**WHAT YOU ARE ASKED TO DO:** A faithful, complete copy of the records is required.

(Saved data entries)
------------------------------------------------------------------------

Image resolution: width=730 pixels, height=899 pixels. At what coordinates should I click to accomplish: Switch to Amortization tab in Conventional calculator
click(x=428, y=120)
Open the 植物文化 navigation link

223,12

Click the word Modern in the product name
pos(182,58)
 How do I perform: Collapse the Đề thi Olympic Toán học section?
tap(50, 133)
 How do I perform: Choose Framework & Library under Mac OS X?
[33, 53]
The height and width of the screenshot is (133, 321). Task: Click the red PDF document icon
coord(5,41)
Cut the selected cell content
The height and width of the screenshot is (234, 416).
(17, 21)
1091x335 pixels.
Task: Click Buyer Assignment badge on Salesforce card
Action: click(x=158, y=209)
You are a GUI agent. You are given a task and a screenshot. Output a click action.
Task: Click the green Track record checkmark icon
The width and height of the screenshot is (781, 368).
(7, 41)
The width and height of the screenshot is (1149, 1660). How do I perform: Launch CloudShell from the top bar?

------------------------------------------------------------------------

**FINISHED TASK:**
Image resolution: width=730 pixels, height=899 pixels. At what coordinates should I click to accomplish: Switch to Amortization tab in Conventional calculator
click(x=428, y=120)
Open the 植物文化 navigation link

223,12

Click the word Modern in the product name
pos(182,58)
 How do I perform: Collapse the Đề thi Olympic Toán học section?
tap(50, 133)
 How do I perform: Choose Framework & Library under Mac OS X?
[33, 53]
The height and width of the screenshot is (133, 321). Task: Click the red PDF document icon
coord(5,41)
Cut the selected cell content
The height and width of the screenshot is (234, 416).
(17, 21)
1091x335 pixels.
Task: Click Buyer Assignment badge on Salesforce card
Action: click(x=158, y=209)
You are a GUI agent. You are given a task and a screenshot. Output a click action.
Task: Click the green Track record checkmark icon
The width and height of the screenshot is (781, 368).
(7, 41)
The width and height of the screenshot is (1149, 1660). How do I perform: Launch CloudShell from the top bar?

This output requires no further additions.